You know the plot isn’t what folks are coming to see here, but this movie’s not just about breathtaking bombast, furious fight-scenes, and spectacular sequences stuffed with eye-popping CGI – although there’s lots of that.

What elevates it is that the film actually cares about how its characters interact and clash with one another. Evan’s Captain America is rubbed wrong by Downey Jr.’s snarky arrogance (Whedon gives Downey Jr. the sharpest funniest lines, as expected), and everyone is on edge about just what Ruffalo’s Hulk will do when his rage famously takes hold.

Ruffalo’s take on Banner is one of many strong elements on display in “The Avengers.” It’s a more nuanced and edgy performance than what Eric Bana and Ed Norton brought in their respective portrayals. Now I’m looking forward to seeing Ruffalo own his own Hulk movie.

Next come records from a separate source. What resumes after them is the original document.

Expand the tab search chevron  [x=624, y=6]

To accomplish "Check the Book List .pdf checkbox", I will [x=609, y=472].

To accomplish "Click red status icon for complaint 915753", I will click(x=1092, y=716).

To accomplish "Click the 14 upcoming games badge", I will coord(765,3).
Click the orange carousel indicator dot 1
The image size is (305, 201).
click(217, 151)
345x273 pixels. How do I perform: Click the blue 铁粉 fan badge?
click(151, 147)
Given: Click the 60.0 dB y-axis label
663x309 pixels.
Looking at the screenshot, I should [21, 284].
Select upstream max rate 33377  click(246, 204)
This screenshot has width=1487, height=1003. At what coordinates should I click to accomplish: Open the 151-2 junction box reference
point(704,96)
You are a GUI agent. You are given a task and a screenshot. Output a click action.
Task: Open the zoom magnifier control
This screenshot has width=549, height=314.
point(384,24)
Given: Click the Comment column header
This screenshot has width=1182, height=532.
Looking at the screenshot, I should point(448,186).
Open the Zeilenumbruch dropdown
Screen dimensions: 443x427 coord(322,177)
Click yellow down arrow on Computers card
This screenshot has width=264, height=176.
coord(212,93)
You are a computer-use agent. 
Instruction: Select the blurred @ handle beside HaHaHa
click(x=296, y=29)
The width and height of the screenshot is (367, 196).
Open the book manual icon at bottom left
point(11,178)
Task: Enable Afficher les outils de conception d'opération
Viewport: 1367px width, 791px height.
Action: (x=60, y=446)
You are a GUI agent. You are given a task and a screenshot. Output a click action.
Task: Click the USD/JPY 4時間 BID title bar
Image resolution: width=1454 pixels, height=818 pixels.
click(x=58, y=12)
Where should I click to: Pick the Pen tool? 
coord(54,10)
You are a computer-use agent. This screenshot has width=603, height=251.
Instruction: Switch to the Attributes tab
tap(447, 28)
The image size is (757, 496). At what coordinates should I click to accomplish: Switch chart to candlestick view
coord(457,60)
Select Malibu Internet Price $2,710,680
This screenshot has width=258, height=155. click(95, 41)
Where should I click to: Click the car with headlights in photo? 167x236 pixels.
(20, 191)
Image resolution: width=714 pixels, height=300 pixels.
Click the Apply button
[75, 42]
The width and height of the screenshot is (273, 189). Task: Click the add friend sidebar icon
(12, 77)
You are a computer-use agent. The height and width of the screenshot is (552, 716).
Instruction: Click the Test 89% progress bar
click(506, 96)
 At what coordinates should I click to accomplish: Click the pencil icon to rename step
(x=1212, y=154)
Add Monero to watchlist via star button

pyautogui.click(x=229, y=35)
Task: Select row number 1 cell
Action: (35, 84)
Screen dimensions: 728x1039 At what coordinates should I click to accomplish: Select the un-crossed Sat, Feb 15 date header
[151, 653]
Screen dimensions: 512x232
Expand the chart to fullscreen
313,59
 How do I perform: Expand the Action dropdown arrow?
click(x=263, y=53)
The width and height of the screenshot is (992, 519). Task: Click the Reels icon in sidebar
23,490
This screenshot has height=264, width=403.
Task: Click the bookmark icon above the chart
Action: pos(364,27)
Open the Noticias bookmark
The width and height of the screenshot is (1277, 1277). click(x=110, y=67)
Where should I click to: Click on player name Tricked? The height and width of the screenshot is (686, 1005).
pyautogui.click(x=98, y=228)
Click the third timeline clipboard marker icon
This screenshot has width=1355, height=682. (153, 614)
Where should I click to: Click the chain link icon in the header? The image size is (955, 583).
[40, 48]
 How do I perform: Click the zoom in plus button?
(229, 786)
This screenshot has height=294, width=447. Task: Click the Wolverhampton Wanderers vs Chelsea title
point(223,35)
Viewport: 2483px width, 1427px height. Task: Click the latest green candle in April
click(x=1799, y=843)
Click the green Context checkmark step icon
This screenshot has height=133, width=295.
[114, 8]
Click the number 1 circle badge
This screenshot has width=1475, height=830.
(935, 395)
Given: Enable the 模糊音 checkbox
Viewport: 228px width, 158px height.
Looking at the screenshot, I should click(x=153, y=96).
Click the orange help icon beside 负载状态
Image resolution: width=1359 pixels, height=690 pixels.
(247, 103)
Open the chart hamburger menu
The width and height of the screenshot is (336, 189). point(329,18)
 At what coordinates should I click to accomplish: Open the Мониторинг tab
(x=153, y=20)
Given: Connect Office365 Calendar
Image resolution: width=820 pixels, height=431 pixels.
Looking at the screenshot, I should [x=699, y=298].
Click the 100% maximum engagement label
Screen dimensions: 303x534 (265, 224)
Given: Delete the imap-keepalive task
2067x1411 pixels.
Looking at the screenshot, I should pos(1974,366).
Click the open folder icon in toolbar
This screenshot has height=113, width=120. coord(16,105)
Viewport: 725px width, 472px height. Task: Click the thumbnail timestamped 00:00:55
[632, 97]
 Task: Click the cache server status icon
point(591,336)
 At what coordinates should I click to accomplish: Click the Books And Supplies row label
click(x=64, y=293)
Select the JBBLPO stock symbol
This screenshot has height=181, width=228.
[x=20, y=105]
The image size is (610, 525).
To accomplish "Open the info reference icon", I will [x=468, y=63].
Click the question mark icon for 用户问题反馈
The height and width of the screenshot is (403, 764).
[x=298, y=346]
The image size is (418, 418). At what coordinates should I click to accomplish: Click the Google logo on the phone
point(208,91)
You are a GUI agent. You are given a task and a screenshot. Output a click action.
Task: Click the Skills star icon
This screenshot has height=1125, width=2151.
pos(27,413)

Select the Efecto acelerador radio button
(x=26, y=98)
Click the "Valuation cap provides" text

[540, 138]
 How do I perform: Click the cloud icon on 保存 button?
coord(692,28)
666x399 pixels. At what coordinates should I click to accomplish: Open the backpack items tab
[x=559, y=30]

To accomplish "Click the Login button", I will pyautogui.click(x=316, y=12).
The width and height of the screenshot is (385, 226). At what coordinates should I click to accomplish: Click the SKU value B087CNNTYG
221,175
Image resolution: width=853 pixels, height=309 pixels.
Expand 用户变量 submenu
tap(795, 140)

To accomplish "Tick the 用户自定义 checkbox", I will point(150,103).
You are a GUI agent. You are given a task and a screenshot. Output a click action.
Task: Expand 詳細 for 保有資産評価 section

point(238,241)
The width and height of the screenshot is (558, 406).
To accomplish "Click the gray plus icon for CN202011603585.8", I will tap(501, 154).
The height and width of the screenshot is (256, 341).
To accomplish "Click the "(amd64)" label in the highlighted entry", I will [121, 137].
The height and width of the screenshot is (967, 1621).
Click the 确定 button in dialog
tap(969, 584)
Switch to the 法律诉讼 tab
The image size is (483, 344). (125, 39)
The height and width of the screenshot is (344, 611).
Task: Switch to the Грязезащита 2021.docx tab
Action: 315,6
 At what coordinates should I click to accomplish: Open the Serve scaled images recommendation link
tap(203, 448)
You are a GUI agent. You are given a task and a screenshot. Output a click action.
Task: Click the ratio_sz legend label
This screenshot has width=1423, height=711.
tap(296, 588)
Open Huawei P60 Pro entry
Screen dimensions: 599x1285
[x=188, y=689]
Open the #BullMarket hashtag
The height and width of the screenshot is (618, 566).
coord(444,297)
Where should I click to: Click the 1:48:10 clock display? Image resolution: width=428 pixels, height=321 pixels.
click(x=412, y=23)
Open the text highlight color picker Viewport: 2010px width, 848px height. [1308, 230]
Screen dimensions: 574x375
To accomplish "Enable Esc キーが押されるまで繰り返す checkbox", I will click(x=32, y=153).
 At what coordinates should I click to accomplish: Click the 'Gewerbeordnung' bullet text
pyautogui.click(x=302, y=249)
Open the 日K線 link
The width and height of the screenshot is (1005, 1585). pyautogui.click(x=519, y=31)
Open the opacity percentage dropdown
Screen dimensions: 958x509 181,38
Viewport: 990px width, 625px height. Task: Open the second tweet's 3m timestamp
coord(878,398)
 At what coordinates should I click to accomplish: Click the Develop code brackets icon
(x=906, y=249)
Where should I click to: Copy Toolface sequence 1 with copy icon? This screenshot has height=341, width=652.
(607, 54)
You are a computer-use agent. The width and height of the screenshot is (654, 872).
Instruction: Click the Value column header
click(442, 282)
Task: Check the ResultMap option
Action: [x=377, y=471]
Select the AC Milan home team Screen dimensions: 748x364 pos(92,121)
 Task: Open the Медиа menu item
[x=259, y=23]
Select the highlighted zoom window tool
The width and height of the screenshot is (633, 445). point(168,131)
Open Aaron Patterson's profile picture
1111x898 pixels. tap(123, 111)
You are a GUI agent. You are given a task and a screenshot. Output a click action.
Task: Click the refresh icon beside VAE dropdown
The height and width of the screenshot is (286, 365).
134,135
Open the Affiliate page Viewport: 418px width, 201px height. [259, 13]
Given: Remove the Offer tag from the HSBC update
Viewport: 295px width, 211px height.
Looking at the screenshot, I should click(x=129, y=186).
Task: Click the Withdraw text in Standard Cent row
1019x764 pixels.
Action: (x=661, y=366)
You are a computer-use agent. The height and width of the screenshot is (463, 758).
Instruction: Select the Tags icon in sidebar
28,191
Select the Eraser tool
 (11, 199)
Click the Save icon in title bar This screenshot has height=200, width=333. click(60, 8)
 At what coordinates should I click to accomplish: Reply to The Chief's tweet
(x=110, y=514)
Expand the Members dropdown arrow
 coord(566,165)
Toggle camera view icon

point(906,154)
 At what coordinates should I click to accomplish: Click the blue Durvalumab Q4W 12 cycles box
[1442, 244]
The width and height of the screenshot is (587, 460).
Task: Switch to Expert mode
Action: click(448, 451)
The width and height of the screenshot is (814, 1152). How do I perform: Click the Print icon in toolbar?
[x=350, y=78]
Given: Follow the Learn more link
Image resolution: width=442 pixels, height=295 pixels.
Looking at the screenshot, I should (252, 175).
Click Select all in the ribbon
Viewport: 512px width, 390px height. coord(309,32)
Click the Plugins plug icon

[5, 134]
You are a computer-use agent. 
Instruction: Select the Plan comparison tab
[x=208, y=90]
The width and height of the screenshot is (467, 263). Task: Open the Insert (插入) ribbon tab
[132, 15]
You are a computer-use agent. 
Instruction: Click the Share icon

Clark Gregg, as S.H.I.E.L.D. Agent Coulson, finally gets a more substantial role after his glorified cameos in the previous Marvel movies, and he makes the most of it. A surprising yet fitting addition to the ever expanding universe is Cobie Smulders (Robin on the sitcom How I Met Your Mother) as another Avengers ally, Maria Hill. Smulders gets a considerable amount of screen-time, and like everybody else here, she doesn’t waste it.

The New York City battle finale outdoes the fun destruction of just about every other super hero movie ever (take that Superman, Spiderman, X-Men, etc.!), and it's hilarious to boot.

Whedon does a fantastic job juggling this vast array of characters while arranging mighty action set-pieces (particularly the sequence aboard the ginormous S.H.I.E.L.D. helicarrier).

So there you have it - the must-see super hero movie event of the summer. That is, until THE DARK KNIGHT RISES comes out.